**INFORMATION SUPPLIED**

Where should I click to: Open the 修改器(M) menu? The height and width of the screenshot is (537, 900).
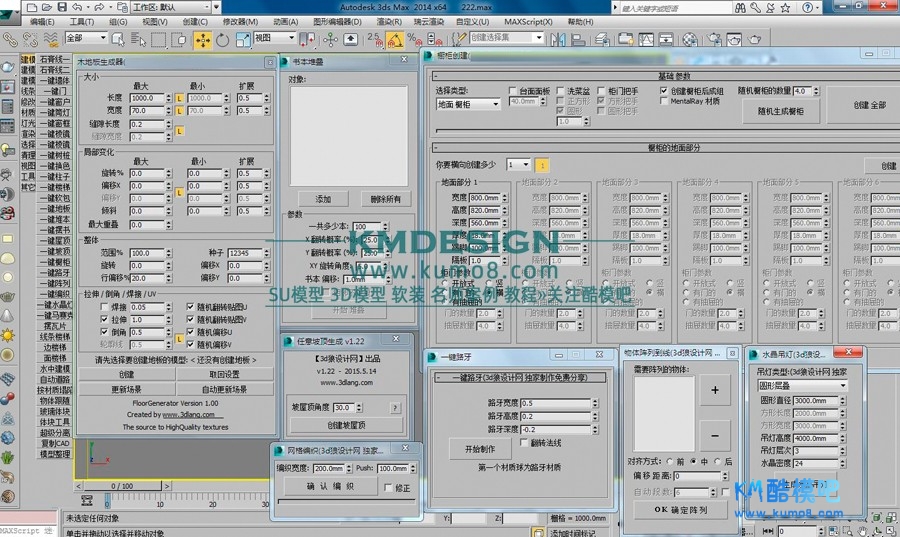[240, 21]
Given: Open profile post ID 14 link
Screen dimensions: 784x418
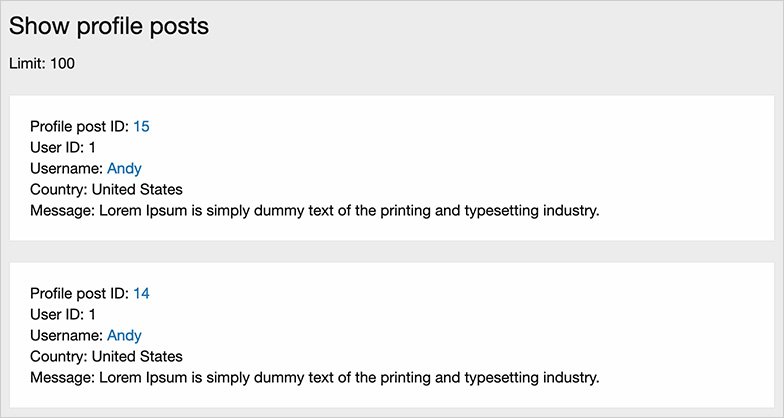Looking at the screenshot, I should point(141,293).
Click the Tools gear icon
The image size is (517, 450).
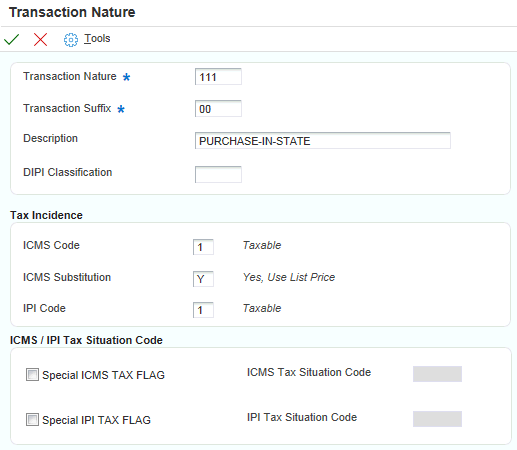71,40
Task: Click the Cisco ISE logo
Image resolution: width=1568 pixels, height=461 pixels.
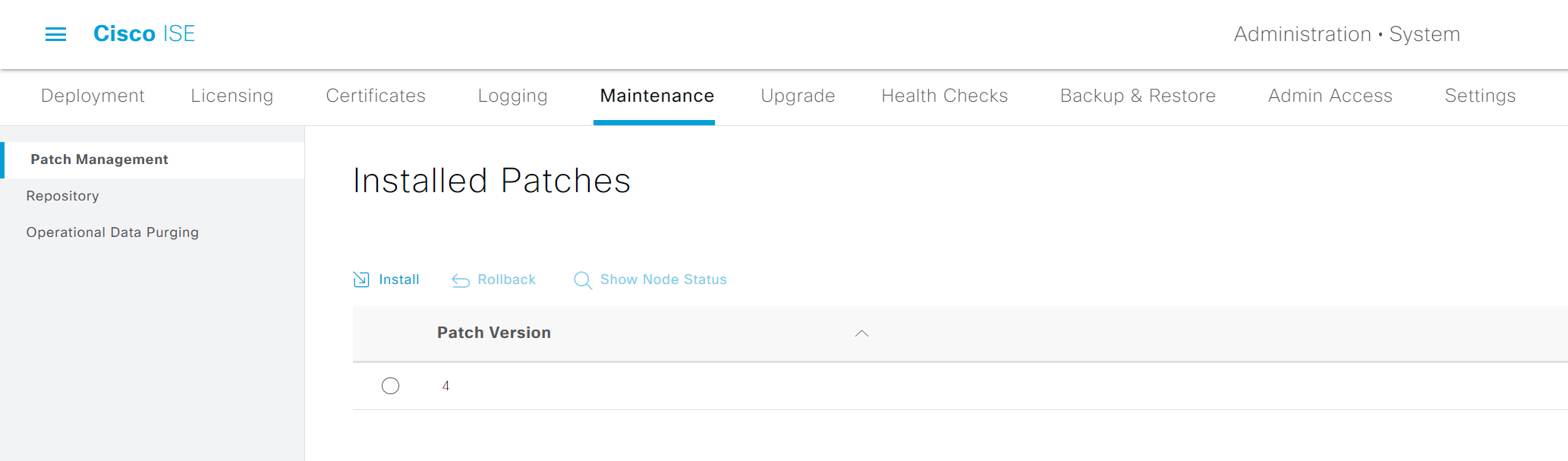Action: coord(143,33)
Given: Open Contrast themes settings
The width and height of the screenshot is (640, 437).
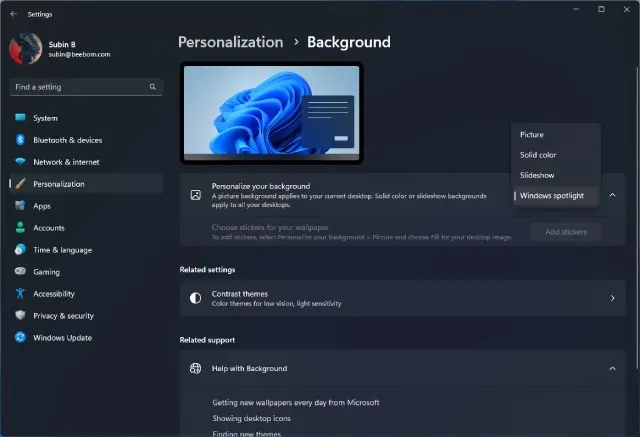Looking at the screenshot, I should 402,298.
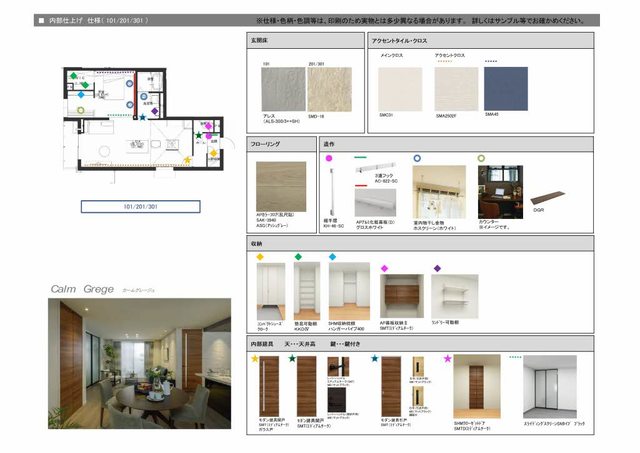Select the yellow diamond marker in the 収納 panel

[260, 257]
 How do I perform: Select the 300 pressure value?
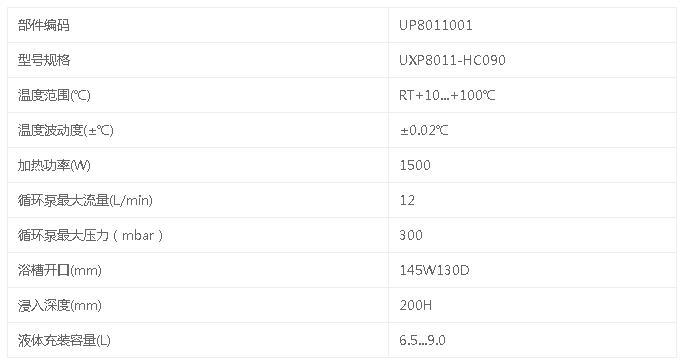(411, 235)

**ACTIVITY**
Transcribe all of the records above exactly; no image should appear in what you write.

**RESULT OF THIS EXERCISE**
Where should I click to: Open the 修改器(M) menu? The height and width of the screenshot is (537, 900).
[240, 21]
Given: Open profile post ID 14 link
Screen dimensions: 784x418
Looking at the screenshot, I should point(141,293).
Click the Tools gear icon
The image size is (517, 450).
71,40
Task: Click the Cisco ISE logo
Image resolution: width=1568 pixels, height=461 pixels.
Action: coord(143,33)
Given: Open Contrast themes settings
The width and height of the screenshot is (640, 437).
Looking at the screenshot, I should 402,298.
Select the yellow diamond marker in the 収納 panel

[260, 257]
 How do I perform: Select the 300 pressure value?
(411, 235)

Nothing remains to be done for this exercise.